# Precautions in simple linear regression

Precautions in simple linear regression are important to have when e.g. focusing on the regression **equation**, the plot of the **regression line** and when making inference on **correlation** between of X and Y.

## Anscombe’s Quartet: Always start by plotting

We need to go further than just to look at our regression model as the same regression model can have completely different relationships. The Anscombe’s Quartet shows the following example of regression models that have identic regression lines, but that differ in all other values:

## Avoid extrapolating

This regression line can be tempting to continue beyond its observed X values. Take this example:

It could be **tempting to continue the model beyond the observed X values** as the line seems to be a very good fit. But **to go beyond the observed X values is called extrapolation** and should be avoid. The reason is that we do not know the model beyond the observed X values. Take the plot above: The rest of the model is completely different:

As illustrated, **we were only shown a part of the total model** and had we extrapolated from the part we were given, **we would have gone completely wrong**.

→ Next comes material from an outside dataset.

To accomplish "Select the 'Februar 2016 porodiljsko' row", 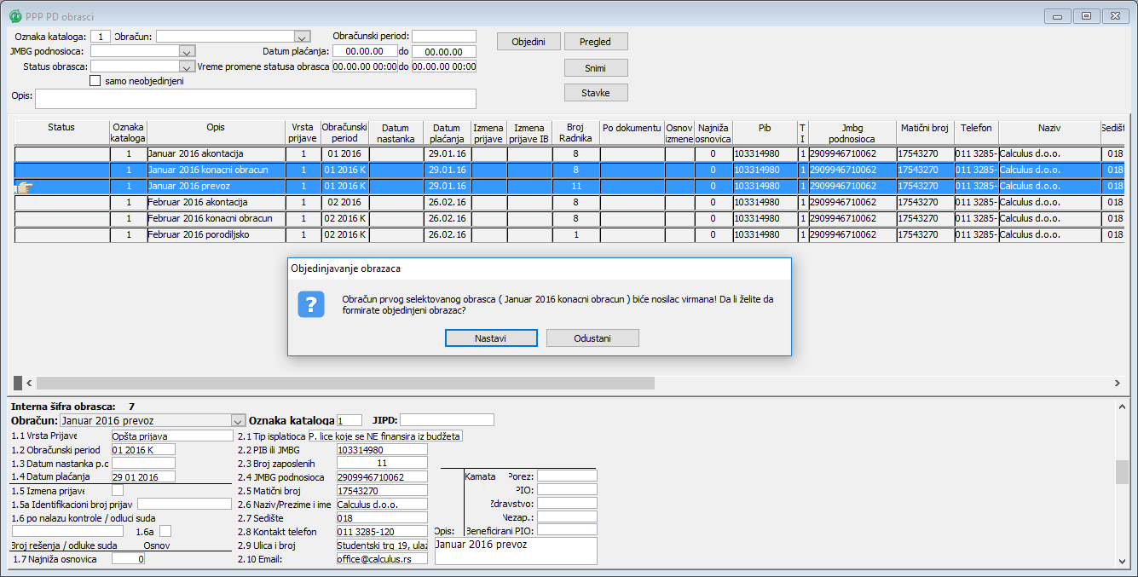I will click(x=216, y=235).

## Correlation does not imply causation

This is a made-up example of the relationship between households with at least two car (X) and life expectancy for women (Y):

It seems logic that we cannot help populations increasing their life expectancy by shipping them loads of cars to their homes. There is an **underlying effect** which is that, at the time this data collection was made, there was a **correlation with number of cars per household and wealth. And wealth was the underlying effect**. There was a higher life expectancy in wealthier countries.

Correlation needs well designed experiments, and it does not imply causation.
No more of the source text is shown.